Work request:
Every record must be copied exactly.

Dataset entries:

↓

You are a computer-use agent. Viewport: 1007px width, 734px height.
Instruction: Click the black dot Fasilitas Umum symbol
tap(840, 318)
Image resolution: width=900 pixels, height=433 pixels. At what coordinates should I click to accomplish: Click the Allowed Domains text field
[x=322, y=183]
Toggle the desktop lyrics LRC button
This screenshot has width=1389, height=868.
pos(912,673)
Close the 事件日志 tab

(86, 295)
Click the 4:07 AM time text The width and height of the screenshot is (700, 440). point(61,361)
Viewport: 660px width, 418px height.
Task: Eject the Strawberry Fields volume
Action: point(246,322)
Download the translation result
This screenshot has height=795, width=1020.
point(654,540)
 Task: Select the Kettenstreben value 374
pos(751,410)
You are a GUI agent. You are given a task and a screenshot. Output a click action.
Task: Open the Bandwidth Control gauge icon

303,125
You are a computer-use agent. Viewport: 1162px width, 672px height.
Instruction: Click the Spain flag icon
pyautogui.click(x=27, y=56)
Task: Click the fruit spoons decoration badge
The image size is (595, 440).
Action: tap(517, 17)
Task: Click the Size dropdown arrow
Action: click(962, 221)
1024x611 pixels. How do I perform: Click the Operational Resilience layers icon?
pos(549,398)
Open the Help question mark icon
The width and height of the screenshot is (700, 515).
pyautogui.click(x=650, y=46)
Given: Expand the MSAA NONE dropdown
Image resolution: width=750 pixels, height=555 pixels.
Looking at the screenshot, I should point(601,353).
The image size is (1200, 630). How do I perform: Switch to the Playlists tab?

↑

Solution to this task:
You are a computer-use agent. Viewport: 1007px width, 734px height.
Instruction: Click the black dot Fasilitas Umum symbol
tap(840, 318)
Image resolution: width=900 pixels, height=433 pixels. At what coordinates should I click to accomplish: Click the Allowed Domains text field
[x=322, y=183]
Toggle the desktop lyrics LRC button
This screenshot has width=1389, height=868.
pos(912,673)
Close the 事件日志 tab

(86, 295)
Click the 4:07 AM time text The width and height of the screenshot is (700, 440). point(61,361)
Viewport: 660px width, 418px height.
Task: Eject the Strawberry Fields volume
Action: point(246,322)
Download the translation result
This screenshot has height=795, width=1020.
point(654,540)
 Task: Select the Kettenstreben value 374
pos(751,410)
You are a GUI agent. You are given a task and a screenshot. Output a click action.
Task: Open the Bandwidth Control gauge icon

303,125
You are a computer-use agent. Viewport: 1162px width, 672px height.
Instruction: Click the Spain flag icon
pyautogui.click(x=27, y=56)
Task: Click the fruit spoons decoration badge
The image size is (595, 440).
Action: tap(517, 17)
Task: Click the Size dropdown arrow
Action: click(962, 221)
1024x611 pixels. How do I perform: Click the Operational Resilience layers icon?
pos(549,398)
Open the Help question mark icon
The width and height of the screenshot is (700, 515).
pyautogui.click(x=650, y=46)
Given: Expand the MSAA NONE dropdown
Image resolution: width=750 pixels, height=555 pixels.
Looking at the screenshot, I should point(601,353).
The image size is (1200, 630). How do I perform: Switch to the Playlists tab?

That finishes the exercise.